[[ Record excerpts, beginning ]]

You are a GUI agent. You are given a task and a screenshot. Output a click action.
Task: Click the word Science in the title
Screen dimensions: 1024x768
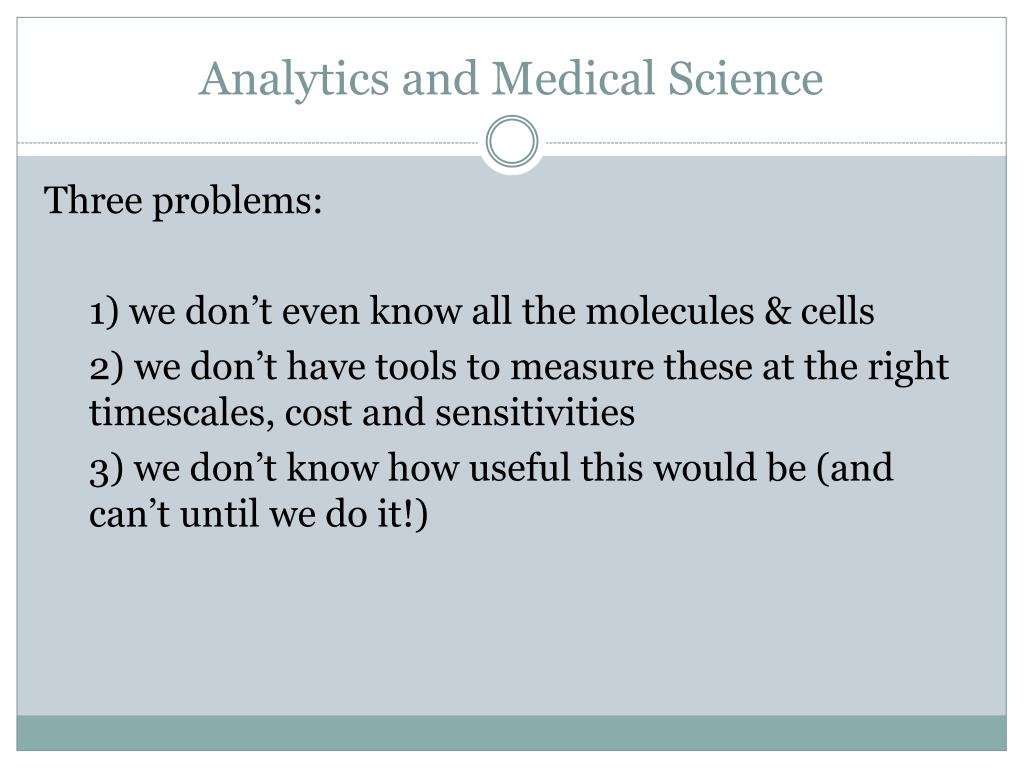click(x=745, y=78)
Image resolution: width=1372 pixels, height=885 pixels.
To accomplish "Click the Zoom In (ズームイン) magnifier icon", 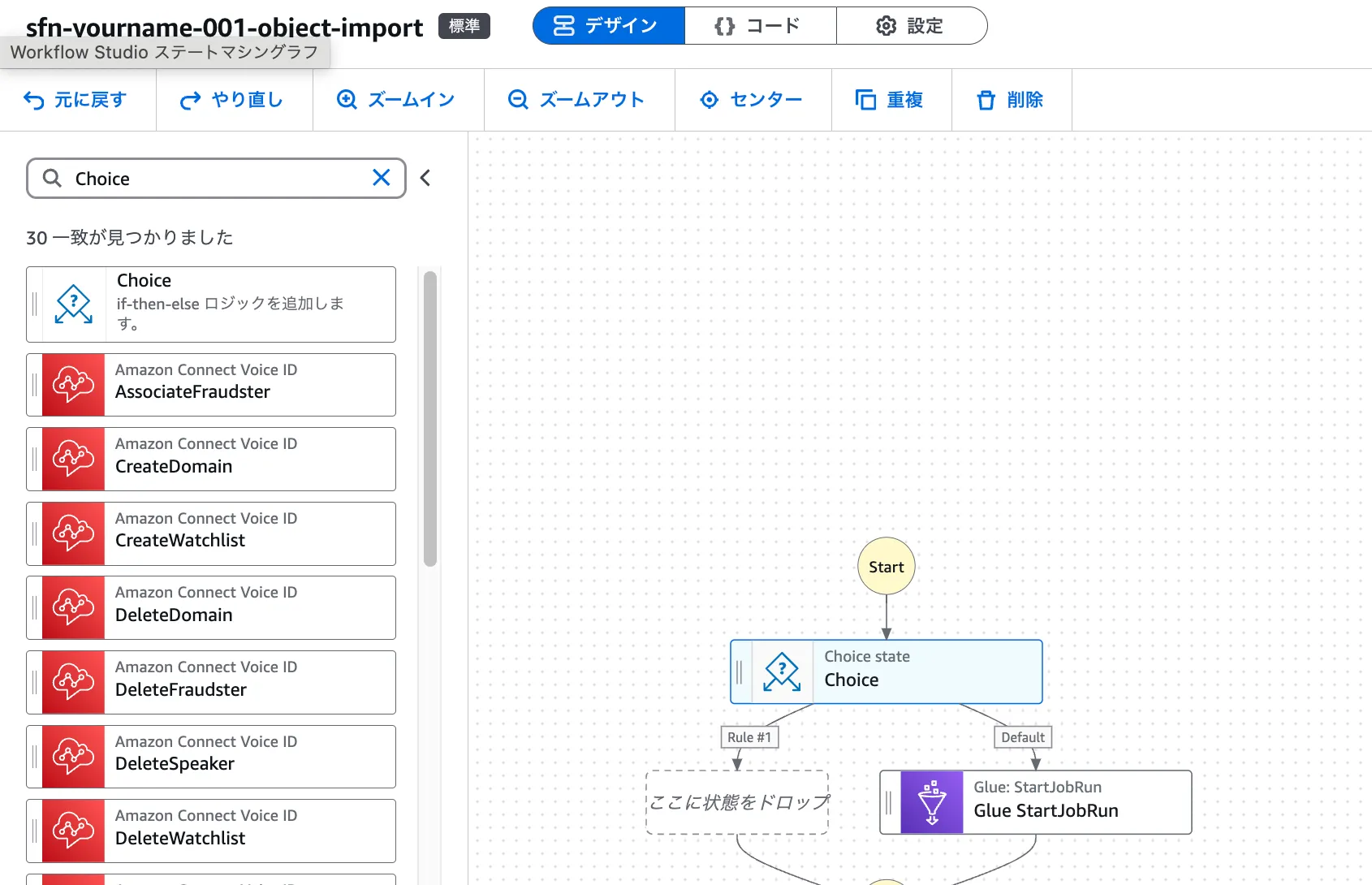I will tap(347, 100).
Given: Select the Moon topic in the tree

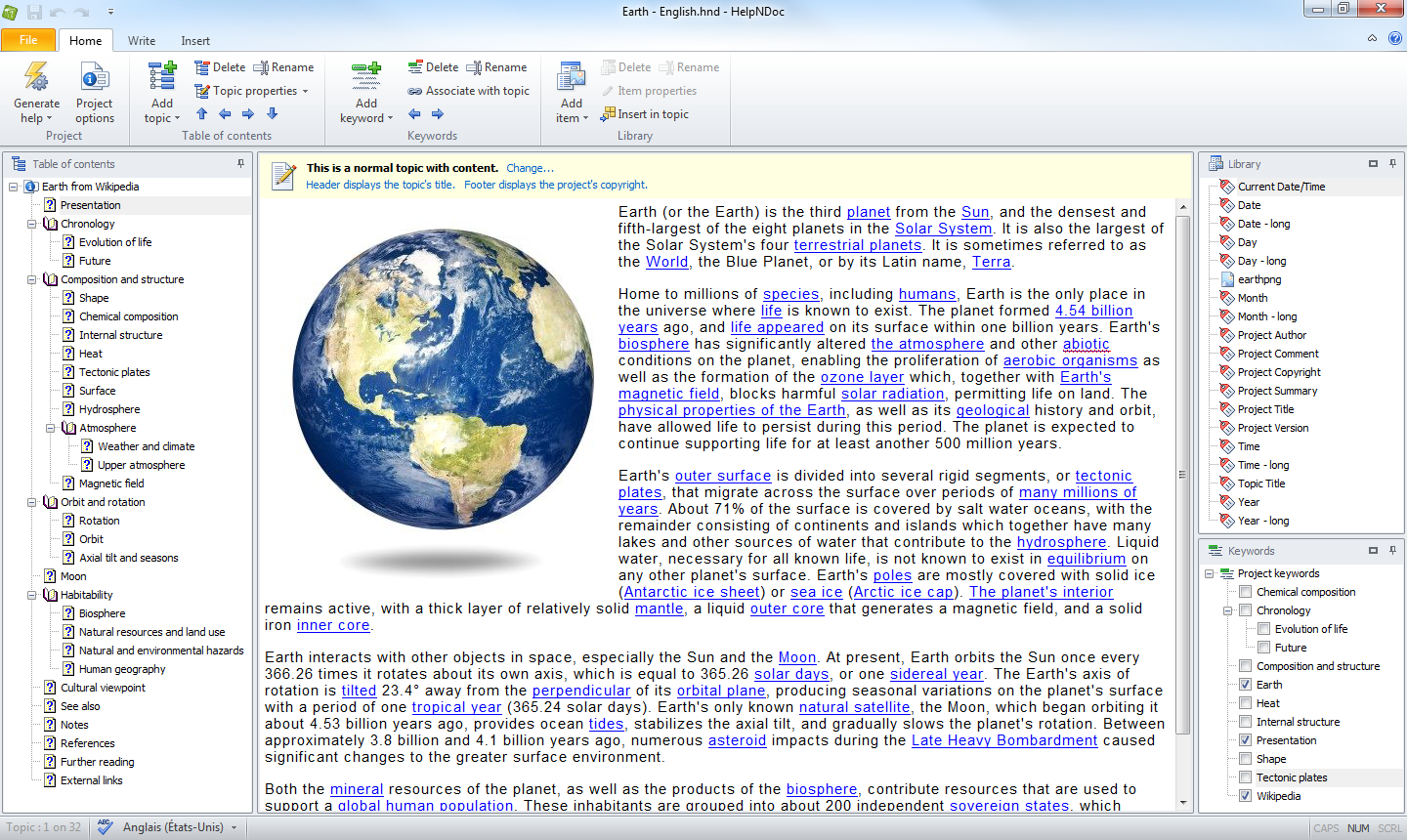Looking at the screenshot, I should 73,576.
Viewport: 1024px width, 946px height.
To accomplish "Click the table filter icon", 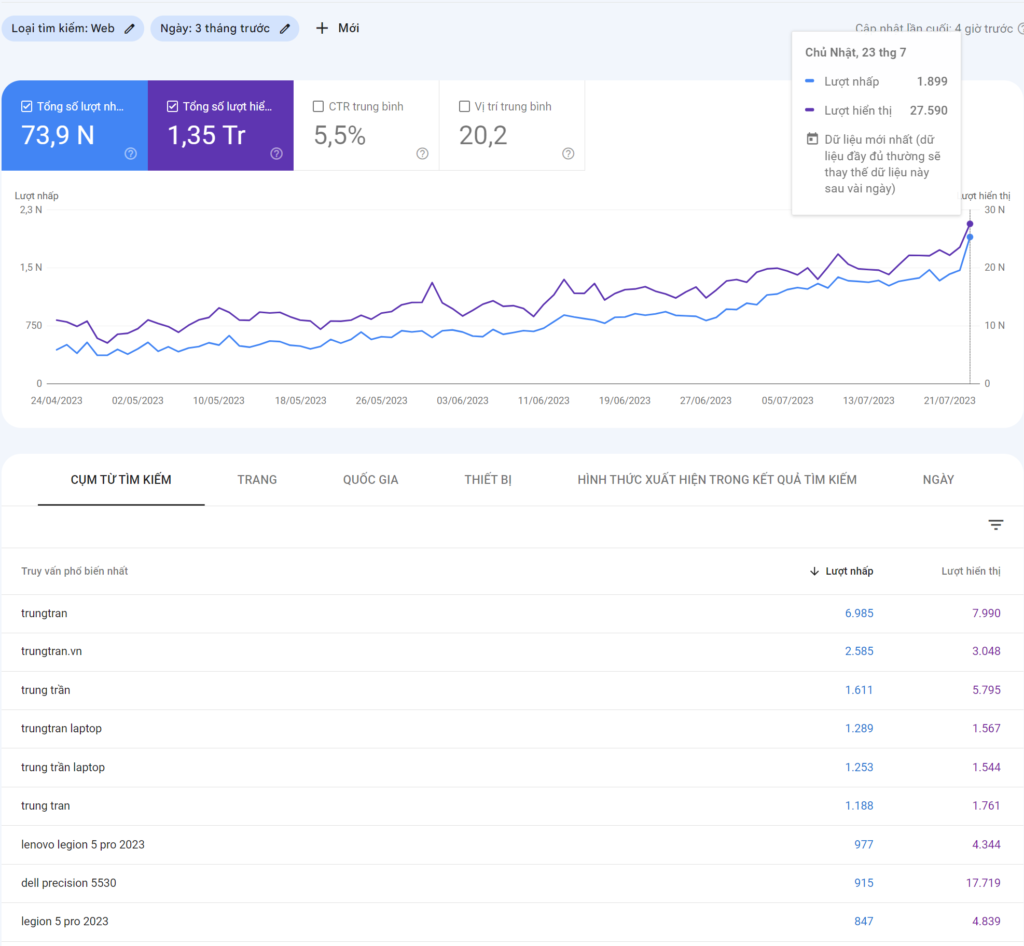I will point(995,525).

[[ Record excerpts, end ]]

**Prompt:** Establish how many lines of the material above hold the word "width". Nothing but the count should be returned.

**Task answer:** 2